Real loggers sell womens underwear on the side, due to the slumping economy and all


----------



## slowp (Feb 9, 2010)

Cummins00 said:


> Real loggers sell womens underwear on the side, due to the slumping economy and all



A friend gave me this weird bag made out of jeans, striped fabric, rope and duct tape. She said they were all the rage iin Forks. Is that because of the movie? 

If so, how do we get a touristy attracting movie to our little timber community? We have the same materials to work with and if we outsourced to China, we could undercut the Forks bags. 

Except sometimes the tourists drive me crazy.


----------



## Cummins00 (Feb 9, 2010)

slowp said:


> A friend gave me this weird bag made out of jeans, striped fabric, rope and duct tape. She said they were all the rage iin Forks. Is that because of the movie?
> 
> If so, how do we get a touristy attracting movie to our little timber community? We have the same materials to work with and if we outsourced to China, we could undercut the Forks bags.
> 
> Except sometimes the tourists drive me crazy.



Simple. Since the author of Twilight never physically set foot in, on, or around Forks prior to writing the epic tale and merely googled the place with the most rainfall in the U.S. and filled in the rest with assumptions, wild exaggerations, and buffoonery, the job here is easy. We must convince Google that your small timber town is something far more awe and movie inspiring. Vine Maple capital of the world? Nah. Al Queda training ground? More then likely! Osama Bin Laden may be tucked away in some cave somewhere, but Your Momma Been Loggin' can easily make a surprise publicized visit to your Timber get-a-way.

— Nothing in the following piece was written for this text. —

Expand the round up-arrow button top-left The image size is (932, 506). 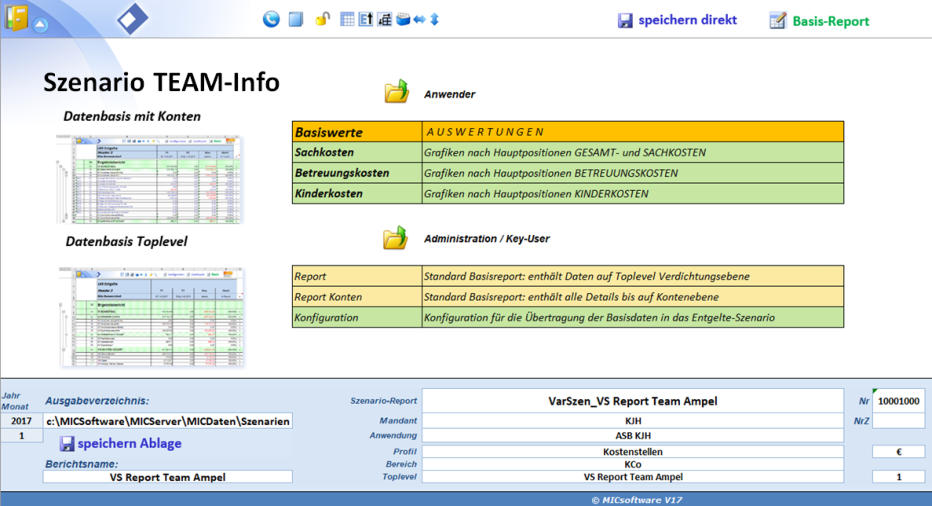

All jokes aside, and by jokes I mean Rygaard. Twilight has effectively turned our Timber heritage into nothing more then a side note to a pop culture movie about pale faced metrosexuals. People no longer come here to visit the timber museum; instead they gawk at the "Bella mobile" parked outside, or better yet mistake our Hispanic population for Native American canine shapeshifters. I've never had so many foreigners take pictures of my truck and talk in toungs I don't even recognize from late night radio surfing.


----------



## DJ4wd (Mar 28, 2010)

Wow, what a well though out and written post. I read the books, watched the movies and still never even considered what it might be doing to the town. Are the names right ? LaPush, the Qiluetts..the Indain Res?
Has it hurt the logging?


----------



## GASoline71 (Mar 28, 2010)

Some stupid feathery little owl ruined the loggin' out there looooooong before the vampires and werewolves showed up.

I have lots of friends who have daughters that just "HAD" to go to Forks to see where all the hot spots from the movie were. I told them... don't be suprised when it's nothing like the movie.

Gary


----------